Structural Teacher-Student Normality Learning for Multi-Class Anomaly Detection and Localization
Hanqiu Deng, Xingyu Li
TL;DR
This work identifies cross-class interference as a key failure mode of teacher-student distillation when applied to multi-class anomaly detection. It introduces Structural Teacher-Student Normality Learning (SNL), which combines structural distillation (spatial-channel alignment and affinity-based constraints) with a Central Residual Aggregation Module to learn compact normal representations. On the MVTecAD and VisA benchmarks, SNL substantially improves both anomaly detection and localization compared with baseline FD/RD methods and state-of-the-art unified models. The approach offers strong generalization to existing teacher-student networks and provides interpretable structural cues through affinity and residual-normality learning, enabling robust multi-class anomaly coverage in practical settings.
Abstract
Visual anomaly detection is a challenging open-set task aimed at identifying unknown anomalous patterns while modeling normal data. The knowledge distillation paradigm has shown remarkable performance in one-class anomaly detection by leveraging teacher-student network feature comparisons.

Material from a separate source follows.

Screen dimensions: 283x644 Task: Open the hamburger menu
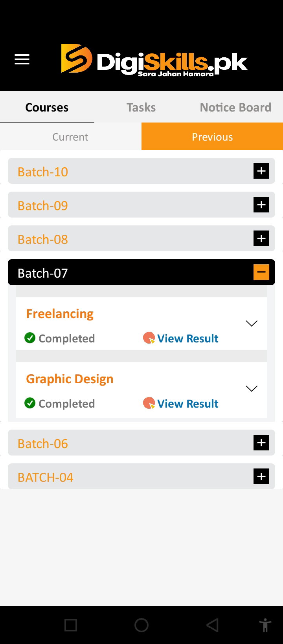point(22,60)
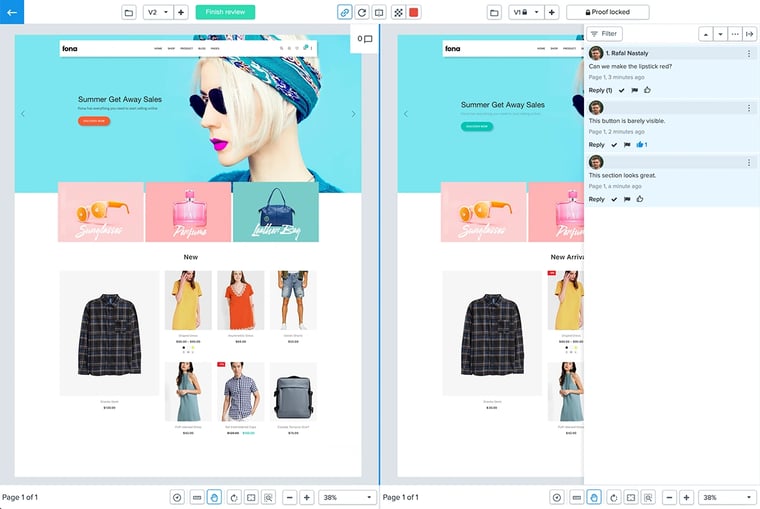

However, extending this paradigm to multi-class anomaly detection introduces novel scalability challenges. In this study, we address the significant performance degradation observed in previous teacher-student models when applied to multi-class anomaly detection, which we identify as resulting from cross-class interference. To tackle this issue, we introduce a novel approach known as Structural Teacher-Student Normality Learning (SNL): (1) We propose spatial-channel distillation and intra-&inter-affinity distillation techniques to measure structural distance between the teacher and student networks. (2) We introduce a central residual aggregation module (CRAM) to encapsulate the normal representation space of the student network. We evaluate our proposed approach on two anomaly detection datasets, MVTecAD and VisA. Our method surpasses the state-of-the-art distillation-based algorithms by a significant margin of 3.9% and 1.5% on MVTecAD and 1.2% and 2.5% on VisA in the multi-class anomaly detection and localization tasks, respectively. Furthermore, our algorithm outperforms the current state-of-the-art unified models on both MVTecAD and VisA.